The concept behind covering indexes revolves behind the fact that in MySQL the indexes do not contain just the pointers to the data pages on disk but also the actual data! So an index with keys (id, name) actually would actually contain both columns (id, name) inside the B-Tree leaf nodes.
This means that if a regular index is used in a certain manner, we can get the data directly from the index - such index would be called a covering index. Data retrieval from a covering index is extremely fast!
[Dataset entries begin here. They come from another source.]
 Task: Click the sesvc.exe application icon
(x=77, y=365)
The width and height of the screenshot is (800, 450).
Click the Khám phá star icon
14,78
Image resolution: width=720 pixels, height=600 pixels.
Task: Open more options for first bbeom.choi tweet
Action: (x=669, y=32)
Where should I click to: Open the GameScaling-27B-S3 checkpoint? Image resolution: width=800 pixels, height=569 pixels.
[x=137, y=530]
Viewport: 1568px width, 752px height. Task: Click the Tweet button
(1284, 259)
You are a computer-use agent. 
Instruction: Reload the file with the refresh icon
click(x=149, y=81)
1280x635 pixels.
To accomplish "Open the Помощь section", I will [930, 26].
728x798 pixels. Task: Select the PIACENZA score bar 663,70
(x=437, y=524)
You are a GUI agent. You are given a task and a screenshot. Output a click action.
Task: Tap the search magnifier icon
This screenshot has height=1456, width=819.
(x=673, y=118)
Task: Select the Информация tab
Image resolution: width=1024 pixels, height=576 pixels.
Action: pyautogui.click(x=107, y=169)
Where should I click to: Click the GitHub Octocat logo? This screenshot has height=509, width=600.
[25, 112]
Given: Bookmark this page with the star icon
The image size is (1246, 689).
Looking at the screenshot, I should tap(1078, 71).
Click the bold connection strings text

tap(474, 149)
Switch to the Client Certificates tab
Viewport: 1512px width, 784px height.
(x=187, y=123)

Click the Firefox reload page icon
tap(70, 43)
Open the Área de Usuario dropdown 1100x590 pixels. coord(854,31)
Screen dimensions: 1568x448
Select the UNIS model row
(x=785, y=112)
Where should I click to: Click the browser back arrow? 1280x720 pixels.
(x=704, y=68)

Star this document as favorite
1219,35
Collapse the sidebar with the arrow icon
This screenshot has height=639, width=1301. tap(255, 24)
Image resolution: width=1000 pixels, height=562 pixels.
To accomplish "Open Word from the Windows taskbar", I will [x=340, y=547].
For the purpose of this discussion I will be using the following table:
CREATE TABLE t1( id INT UNSIGNED NOT NULL AUTO_INCREMENT, user_name VARCHAR(20) NOT NULL, first_name VARCHAR(30) NOT NULL, last_name VARCHAR(30) NOT NULL, external_id INT UNSIGNED NOT NULL, country_id SMALLINT UNSIGNED NOT NULL, PRIMARY KEY(id) ) ENGINE=InnoDB;
, and an index called external_id is added as follows:
ALTER TABLE t1 ADD INDEX (external_id, first_name);
Now just suppose that we have the following query:
select first_name from t1 where external_id=1;
MySQL starts by looking at the filter key(s) and tries to find an index whose leftmost key is in this set. If it finds an index with such a property, MySQL will check the next key in the filter set and tries to match it with the previous index next key, so on and so forth - I am highlighting this to emphasize that MySQL uses the index keys from left to right. I will explain this in more detail in a future article. Back to our example: external_id is in the leftmost position of the index, so this index will be definitely used. On top of that MySQL realizes that the column data to retrieve is also found in the index so it doesn't need to grab it from the data pages. In other words we are lucky because we are using the index as a Covering Index!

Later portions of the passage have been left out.